Mercedes power struggle mars vision of European co-operation

The power struggle at Mercedes, in which Daimler has taken back control, is a missed opportunity for Euro accord, says George Pitcher. George Pitcher is chief executive of issue management consultancy Luther Pendragon

I have recently, for reasons I won’t bore you with, become a Mercedes driver. It’s fine in its way, but difficult to avoid the Teutonic clichés – it is like driving a luxurious tank. The controls are all chunky and clunky. It’s a breeze to drive in town and a bracing wind when you open it up in the country, but there is none of the understated, touch-button electronic sophistication that you might expect on other executive cars of the same class. It is comfortable but fiercely efficient – it has knobs you can get hold of, rather than brush.

Like art, I know little about motor cars, but I know what I like. Mercedes is altogether too staid and stolid as a marque – the entrepreneur drives a Porsche, BMW or Audi. But, fear not, this column is not about to become a pastiche of Jeremy Clarkson. These musings are prompted by what occurred last week at Mercedes-Benz, Europe’s most profitable motor company, rather than by a desire to have a luxury car to test drive on a weekly basis.
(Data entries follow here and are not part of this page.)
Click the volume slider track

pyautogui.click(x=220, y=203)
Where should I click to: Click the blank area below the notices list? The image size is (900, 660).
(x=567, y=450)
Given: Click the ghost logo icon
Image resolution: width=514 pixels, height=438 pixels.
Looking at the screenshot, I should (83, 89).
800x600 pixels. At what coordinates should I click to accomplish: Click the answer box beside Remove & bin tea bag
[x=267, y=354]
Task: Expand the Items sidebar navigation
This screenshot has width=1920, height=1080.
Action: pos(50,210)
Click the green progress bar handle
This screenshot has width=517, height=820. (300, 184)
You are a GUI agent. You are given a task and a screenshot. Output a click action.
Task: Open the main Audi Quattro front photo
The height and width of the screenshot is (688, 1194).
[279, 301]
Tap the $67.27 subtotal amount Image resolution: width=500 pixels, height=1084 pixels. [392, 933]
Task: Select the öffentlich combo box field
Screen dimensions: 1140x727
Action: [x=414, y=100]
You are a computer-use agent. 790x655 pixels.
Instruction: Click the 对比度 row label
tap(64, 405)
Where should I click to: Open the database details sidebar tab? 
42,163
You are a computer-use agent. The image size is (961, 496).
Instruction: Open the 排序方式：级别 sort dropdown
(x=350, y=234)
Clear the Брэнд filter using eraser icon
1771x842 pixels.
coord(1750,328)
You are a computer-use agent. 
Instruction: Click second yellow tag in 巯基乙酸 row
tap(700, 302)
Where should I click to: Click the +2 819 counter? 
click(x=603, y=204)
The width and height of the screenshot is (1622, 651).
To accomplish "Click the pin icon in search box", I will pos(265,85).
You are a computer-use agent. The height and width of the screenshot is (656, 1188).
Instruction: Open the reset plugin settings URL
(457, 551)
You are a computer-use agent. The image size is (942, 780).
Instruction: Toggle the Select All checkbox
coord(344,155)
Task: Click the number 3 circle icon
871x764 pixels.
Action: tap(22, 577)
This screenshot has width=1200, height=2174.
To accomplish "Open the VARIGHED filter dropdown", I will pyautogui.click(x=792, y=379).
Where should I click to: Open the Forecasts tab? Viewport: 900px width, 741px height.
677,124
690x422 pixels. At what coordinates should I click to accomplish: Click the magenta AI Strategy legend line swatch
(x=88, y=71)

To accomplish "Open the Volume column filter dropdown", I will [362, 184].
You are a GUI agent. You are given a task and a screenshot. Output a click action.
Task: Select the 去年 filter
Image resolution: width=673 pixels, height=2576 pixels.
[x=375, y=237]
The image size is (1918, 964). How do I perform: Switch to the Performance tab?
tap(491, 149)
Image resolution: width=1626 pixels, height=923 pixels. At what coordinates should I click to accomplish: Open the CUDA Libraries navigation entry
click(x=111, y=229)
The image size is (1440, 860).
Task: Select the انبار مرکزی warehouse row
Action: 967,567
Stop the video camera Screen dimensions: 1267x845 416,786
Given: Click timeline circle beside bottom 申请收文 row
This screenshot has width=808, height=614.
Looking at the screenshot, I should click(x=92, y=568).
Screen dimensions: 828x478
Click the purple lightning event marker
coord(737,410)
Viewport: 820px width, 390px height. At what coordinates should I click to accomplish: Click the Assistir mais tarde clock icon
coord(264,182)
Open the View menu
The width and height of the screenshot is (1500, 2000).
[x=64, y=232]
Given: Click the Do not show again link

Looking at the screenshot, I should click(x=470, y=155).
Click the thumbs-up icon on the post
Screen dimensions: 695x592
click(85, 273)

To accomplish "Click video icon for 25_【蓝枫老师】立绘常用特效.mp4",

There has been something of a power struggle at Mercedes-Benz lately, born of the strategy implemented by Edzard Reuter, erstwhile chairman of parent Daimler- Benz, to diversify into aerospace, electronics and a clutch of other businesses, leaving Mercedes-Benz with a hefty degree of autonomy. Indeed, Helmut Werner, the innovative chief executive of Mercedes-Benz, had constantly to explain that his was a separate company – albeit one that contributed 70 per cent of Daimler-Benz’s sales – and was so keen to keep it so that last week he lost the battle to resist a remerger with Daimler-Benz and had to go.

It remains to be asked why Reuter’s policy of diversification and empowerment of business units, such as Mercedes-Benz, has been reversed. In particular, the issue needs to be addressed since Reuter was widely recognised as one of Europe’s leading industrial brains. The son of a Communist mayor of Berlin, whose family fled to Turkey to avoid the Nazis, Reuter subsequently rose to head one of the most powerful capitalist combines in the Western world.

I visited Reuter in Stuttgart in 1990 and I am reasonably convinced that he saw Daimler-Benz as a microcosm of what was happening on the European political stage. I am, for once, pleased to have given house-room to notes I took at the time. Reuter told me: “We have reached a historic moment at which we could achieve political unity in Europe and, if we miss that moment, it may not return for some time.” Even more chillingly, he warned of a possible return of the kind of nationalism that drove his family to Turkey: “If it runs badly, then the temptations for German nationalism may come up again. I hope not, but history is open to the future and I don’t rule it out.”

At that time, Daimler-Benz was just about to list its shares on the London Stock Exchange and there was talk of Mercedes-Benz sourcing vehicles for the first time outside Germany. It is not beyond reason that Reuter, mindful of what was developing in the European economy with the reunification of Germany, was anxious that the whole of Europe should participate in the process and that his industrial conglomerate should show the way.

Now Reuter has gone and the opportunity, to some extent, has been missed. Mercedes-Benz is to return to the direct management control of Daimler-Benz. With the autocratic Werner out of the way, a triumvirate of Mercedes-Benz executives joins the main Daimler-Benz management board – namely Jurgen Hubbert, head of cars; Kurt Lauk, head of trucks; and Dieter Zetsche, head of sales and marketing.

I don’t for a moment suggest that any of these gentlemen, or any of their colleagues, have an interest in European unity that is at variance with Herr Reuter’s. But it remains a fact that Daimler-Benz is consolidating its industrial and economic strength in Germany.

I remember that, in the Hotel Graf Zeppelin in Stuttgart, Hubbert said of John Major, who had been Prime Minister for less than a month: “I am astonished a little bit. He is a man that is totally unknown.” Plus ça change, as they wouldn’t say in Germany.

Major had inherited a Government that had presided over the sale of Rover Group, the last vestige of British Leyland, to BMW (through British Aerospace) and of Jaguar to Ford. Reuter’s efforts to move the manufacture of Mercedes out of Germany have been more than a little hampered by Britain’s desire to hand great lumps of its motor industry to German ownership and, with Ford’s acquisition of Jaguar, the mass-produced executive car is no longer a British phenomenon at all.

The ousted Werner’s great contribution in the early Nineties was overseeing the engineering and crackingly good marketing of the core, executive sector Mercedes E-Class and introducing niche products, such as V-Class people carriers. With Audi and BMW/ Rover, Mercedes and German-owned motor companies are set fair to dominate the British executive car market, in competition with the likes of Toyota.

None of which is cause for concern – we will drive better cars as a result. But it is worth recording that we not only missed Reuter’s overtures for pan-European co-operation, but actively handed Germany the best part of our market to dominate.